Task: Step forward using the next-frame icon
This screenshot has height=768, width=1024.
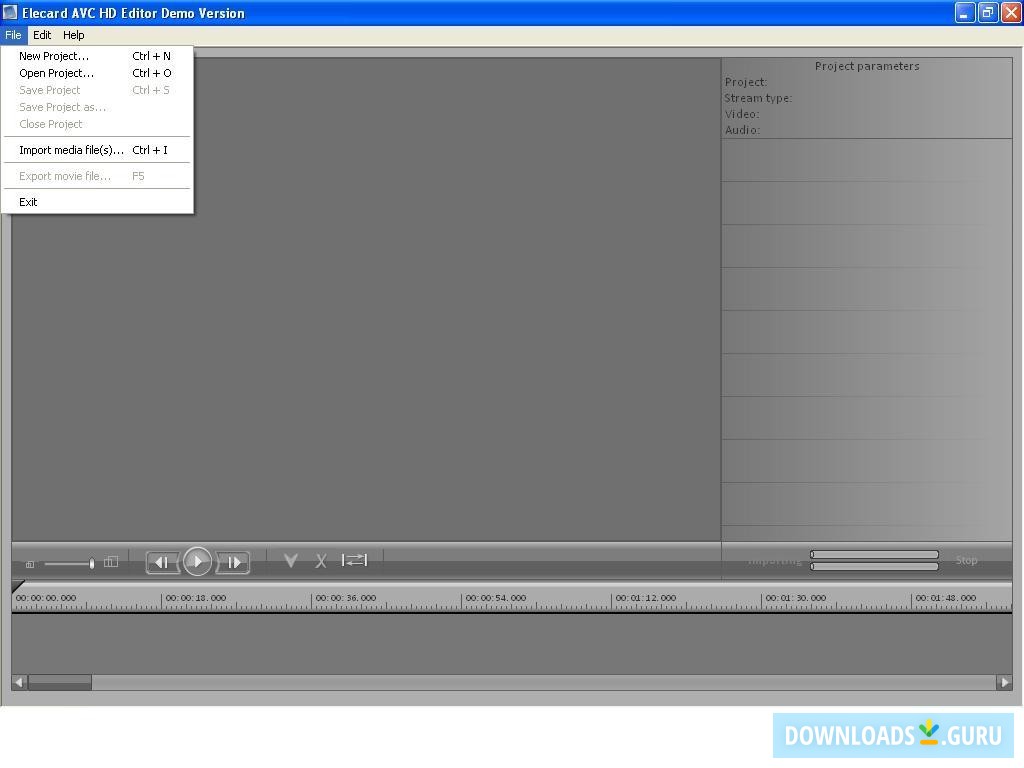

************

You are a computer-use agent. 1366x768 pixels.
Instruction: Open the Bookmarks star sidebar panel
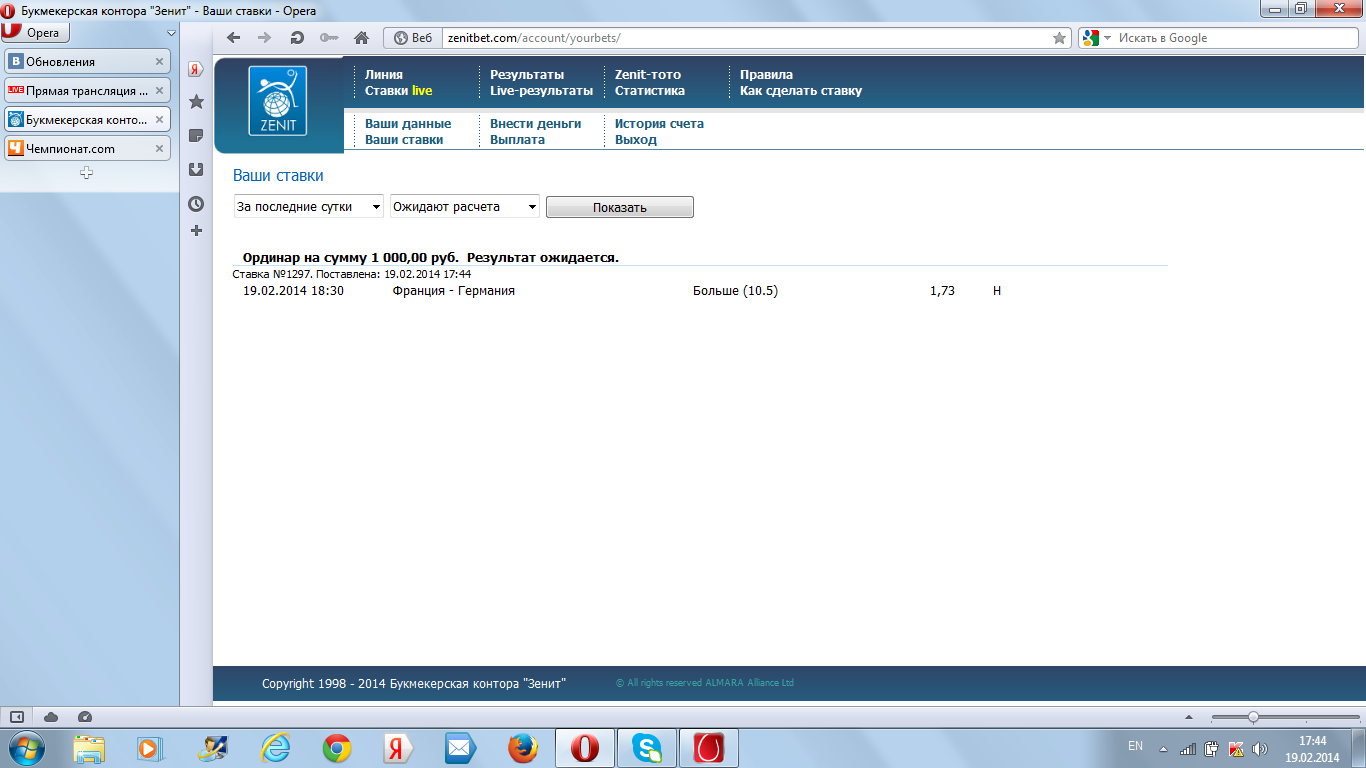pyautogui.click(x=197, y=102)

************

### Task directions
Copy out the material word for word, from the line containing "Task: Step forward using the next-frame icon" down to the line containing "This screenshot has height=768, width=1024.", including both of those lines.

### Solution
Task: Step forward using the next-frame icon
This screenshot has height=768, width=1024.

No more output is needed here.